Morihei Ueshiba (1883-1969) became a recognized master of Aiki-jujutsu and several other arts. He also believed in peace and in 1925, he organized a style of Aiki-jujutsu to assist his own spiritual and physical development. The result was modern Aikido.

Aikido is not a conventional fighting art or sport. Instead, it is a martial art which develops the ability to harmonize with opposing forces rather than combat them. Because of this, many circular and spherical movements are involved in Aikido to redirect opposing forces towards a less harmful destination.

Ueshiba Sensei’s top student was Gozo Shioda (1915-1994), and in 1955, after receiving 9th Dan, Gozo Shioda Sensei formed the Aikido Yoshinkan Foundation. Shioda Sensei’s style of Aikido is known as Yoshinkan, a name that he inherited from his father. “Yo” means cultivating, “Shin” means spirit or mind and “Kan” means house.

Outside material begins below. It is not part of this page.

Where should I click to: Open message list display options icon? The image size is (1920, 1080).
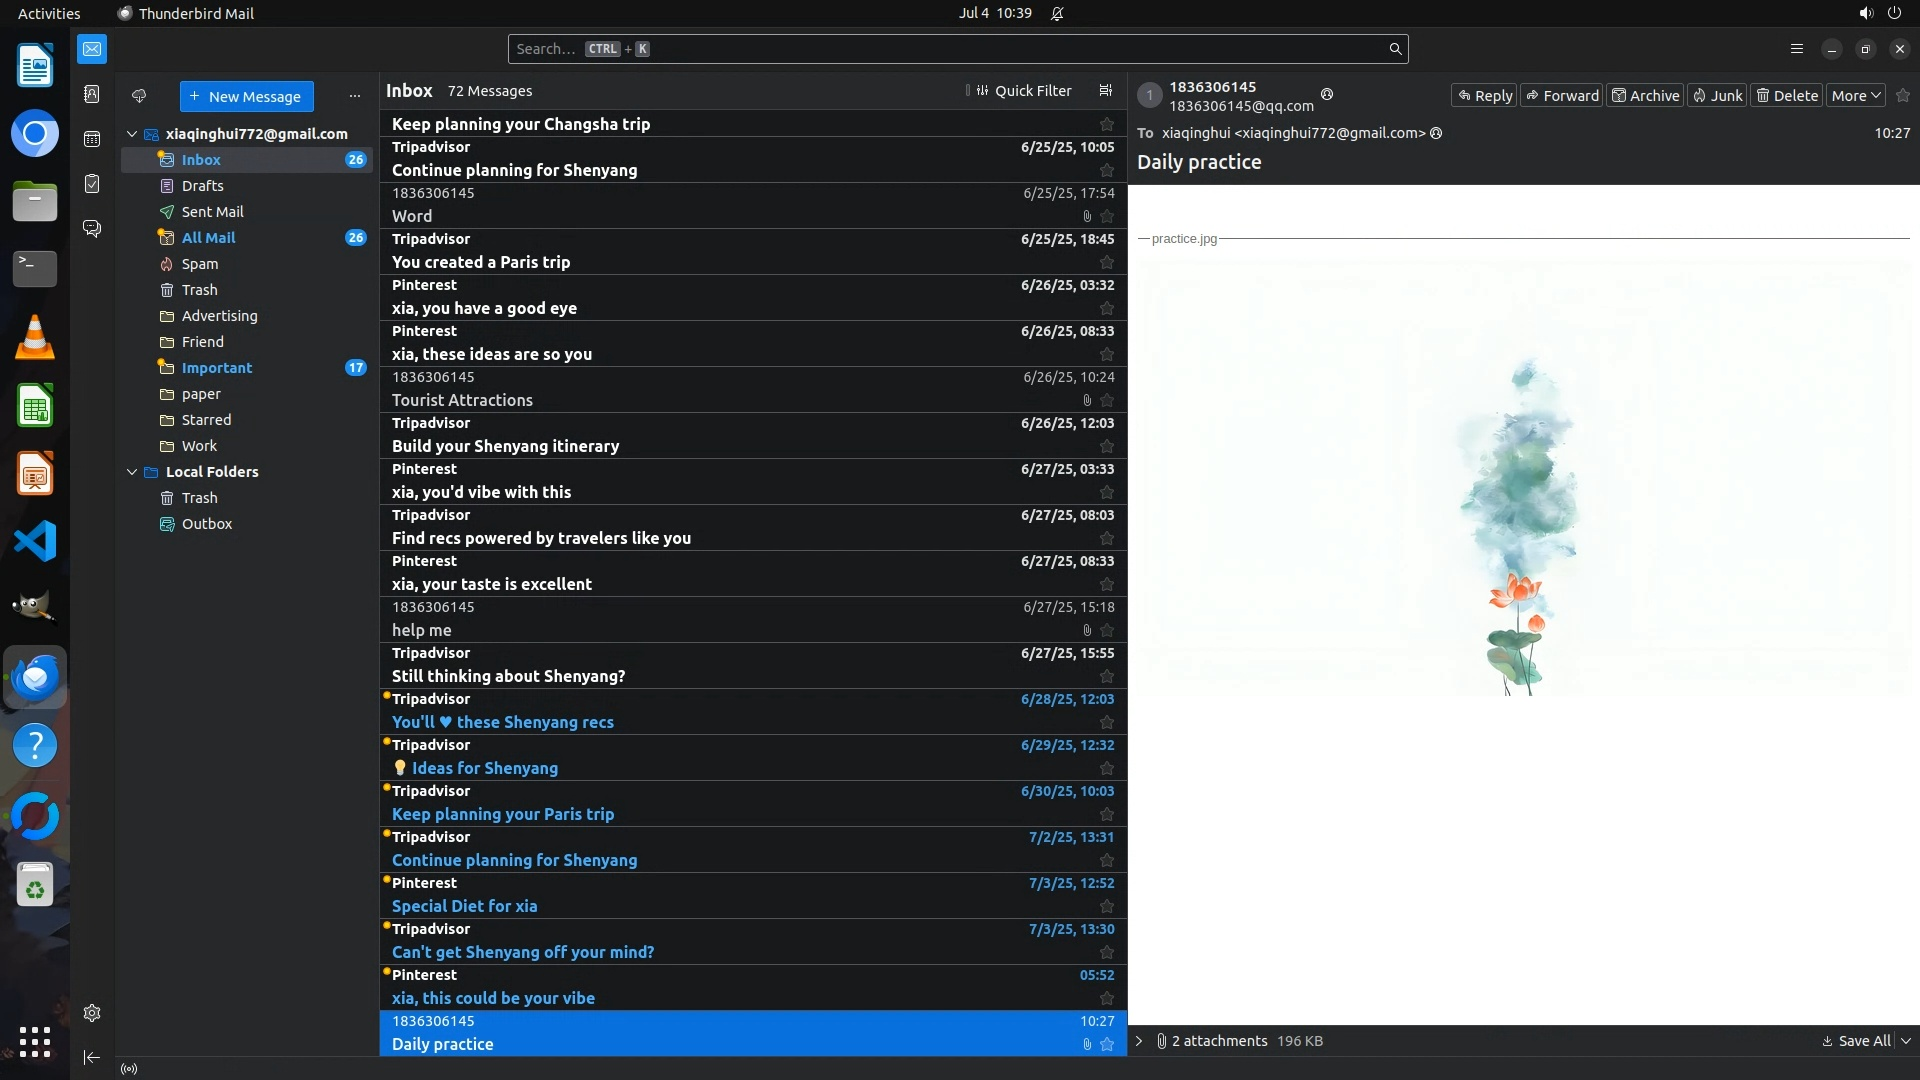coord(1105,91)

The world headquarters (Honbu Dojo) for Yoshinkan Aikido is located at the heart of Tokyo in Shinjuku and has over 1,000 students training every month. There are over 90 schools of Yoshinkan Aikido in Japan and the Yoshinkan style has become world recognized and is taught to the Tokyo Riot Police in Japan. Large numbers of Western students train at the Honbu, and to support overseas instructors, Shioda Sensei created an intensive 11-month International Instructor’s course in 1991.

In Yoshinkan Aikido, the emphasis is on the study of fundamental movements and solid basic techniques as well as gaining philosophical insight into the conduct of life and human relationships. Yoshinkan Aikido as a martial art is non-competitive and non-violent. Cooperation and harmony are more important than aggression. Timing and control are more important than strength. With the development of solid basics, Yoshinkan Aikido provides a very powerful means of self defense without undue aggression.

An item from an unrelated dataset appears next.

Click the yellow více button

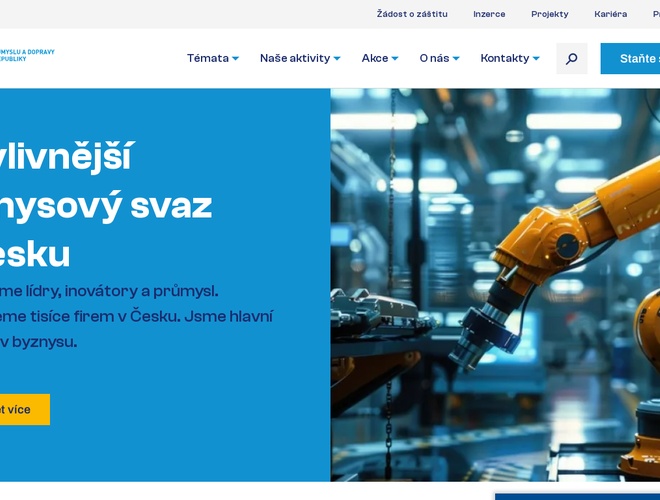pyautogui.click(x=20, y=409)
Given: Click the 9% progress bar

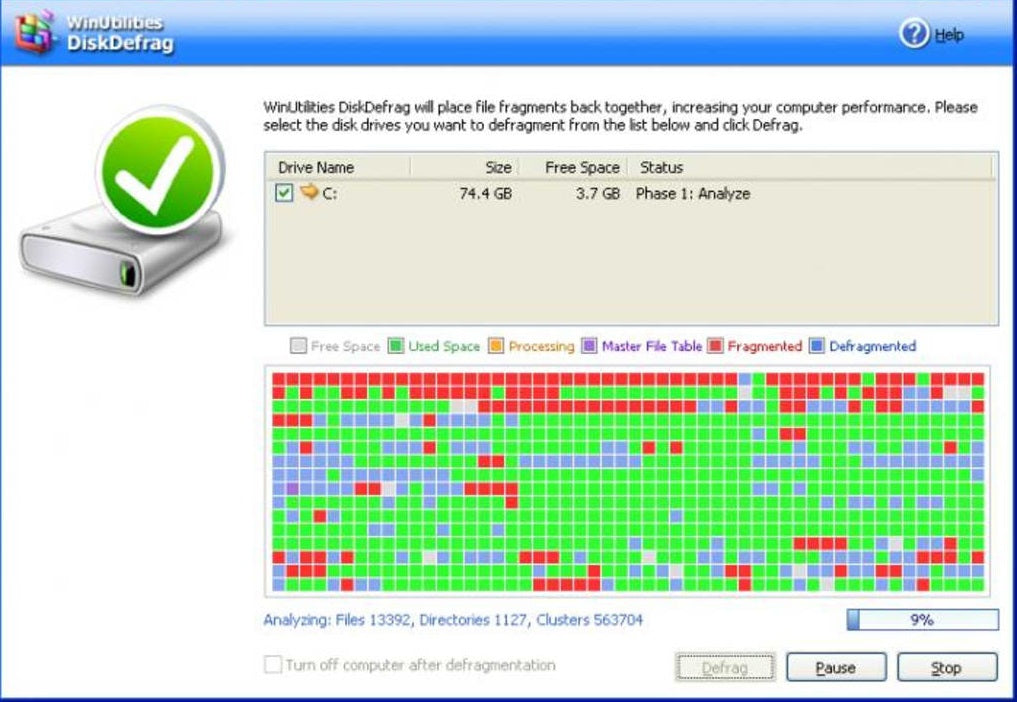Looking at the screenshot, I should click(922, 620).
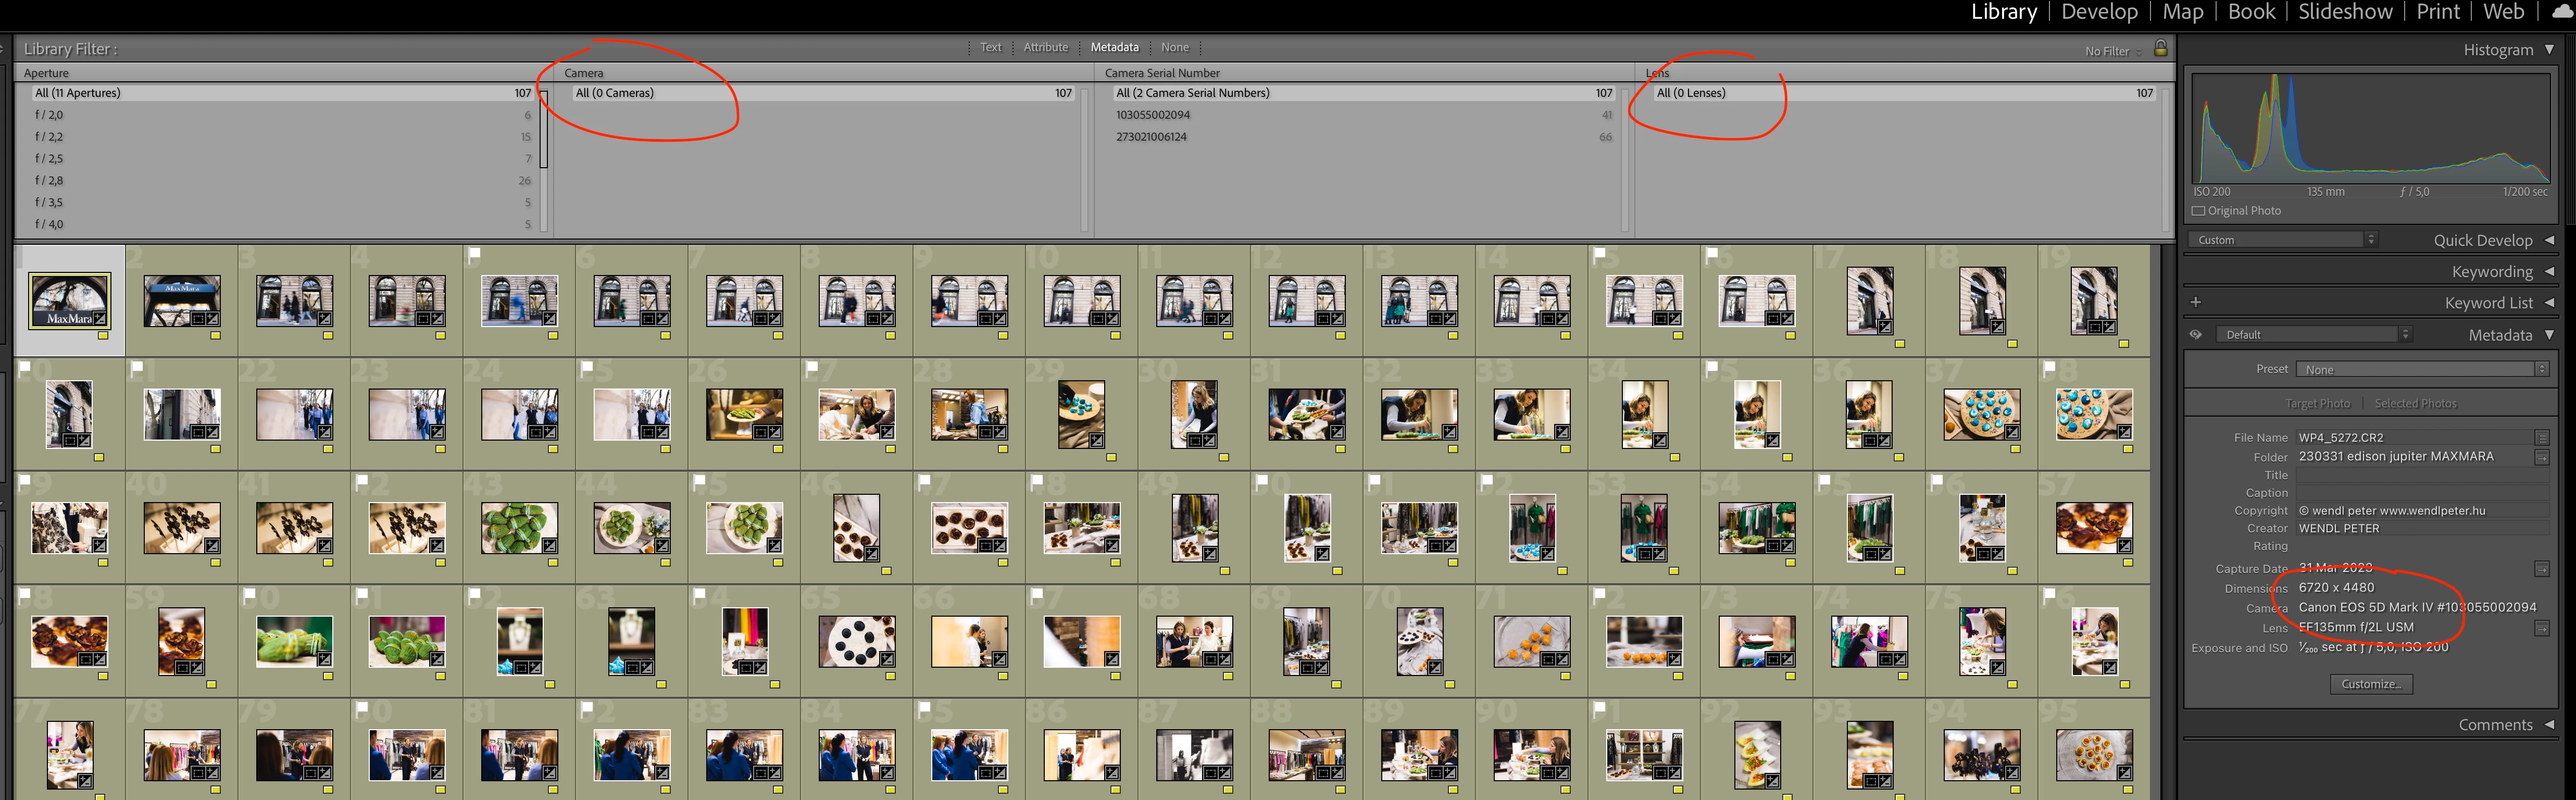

The International Yoshinkan Aikido Federation (IYAF) was formed by Shioda Sensei in 1990 to promote the development of Yoshinkan Aikido worldwide. Gozo Shioda’s official title is Soke which translates as founder and director.

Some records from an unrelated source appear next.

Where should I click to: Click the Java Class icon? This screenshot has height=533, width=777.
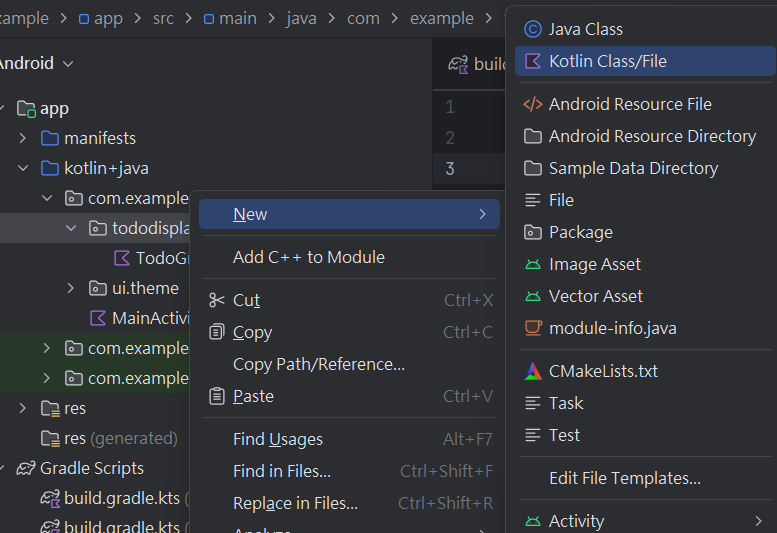[x=533, y=29]
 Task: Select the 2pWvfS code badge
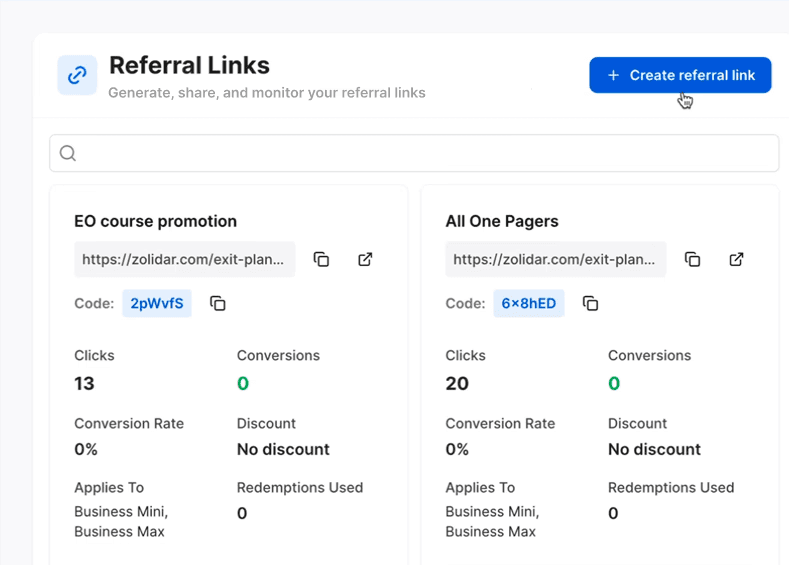(157, 303)
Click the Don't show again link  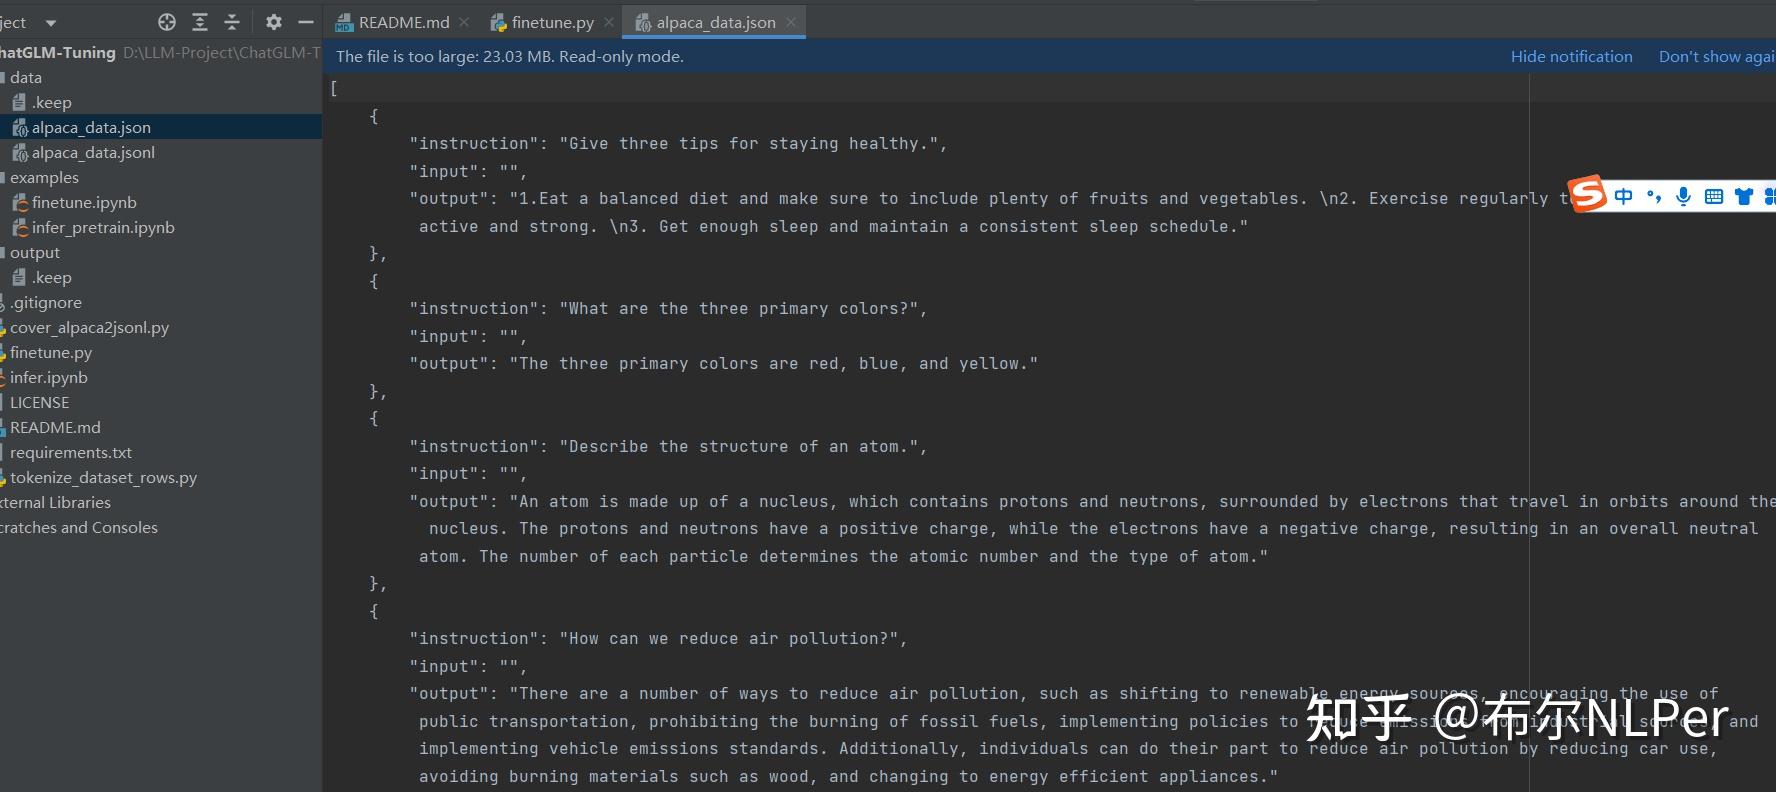(x=1716, y=57)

The highest virtue of the warrior is Makoto; to be true to oneself and to everyone else. Makoto is said to be the origin of Aiki. It requires living in the moment, beyond self-seeking motivation, selfishness or pride. Makoto is sincerity and honesty, trust and compassion, loyalty and friendship.

Within Japanese Budo, this term means more than simply studying correct Aikido techniques. Training in Aikido involves developing the physical, mental, spiritual and social aspects of human existence and daily life.

The instructors and students at the Makotokan Dojo cordially extend a warm invitation to any person who may wish to study this martial art. Classes are conducted in a friendly, harmonious and non-competitive atmosphere. Please feel very welcome.

Patrick Potter

4th Dan


Patrick Potter, 4th Dan, started Aikido in 2000. Patrick is very active in supporting the operation of the Dojo and is one of the primary coordinators of the Wednesday night training. Patrick has attended many clinics with senior instructors. Patrick teaches both the adult and children’s classes.

Zan Rosborough

4th Dan


Alexander (Zan) Rosborough, 4th Dan, started Aikido in 1999. Zan has attended many clinics with top instructors from across North America and Japan. Zan has visited Japan in 2004 and again in 2005 during the celebration of the 50th Anniversary of Yoshinkan Aikido. Zan teaches both adult and children’s classes at the Makotokan Dojo.

Jamie Corlett

4th Dan


Jamie Corlett, 4th Dan, started Aikido at the age of 7 in 1997 and attained the rank of Junior 2nd Degree Black Belt in the Children’s program in 2005. Jamie was the first Yoshinkan Aikido Junior Black Belt in Eastern Canada. In 2015, Jamie trained intensively at the Honbu Dojo in Tokyo, Japan. Jamie is an instructor for both the adult and children’s programs.

Dave Kay

4th Dan


Dave Kay, 4th Dan, started Aikido in 2001. Dave has attended many clinics with senior instructors from across North America. Dave has taken an active roll in supporting the operation of the Dojo as the main coordinator of the Wednesday night training. Dave is very active in teaching both the adult and children’s classes at the Makotokan Dojo.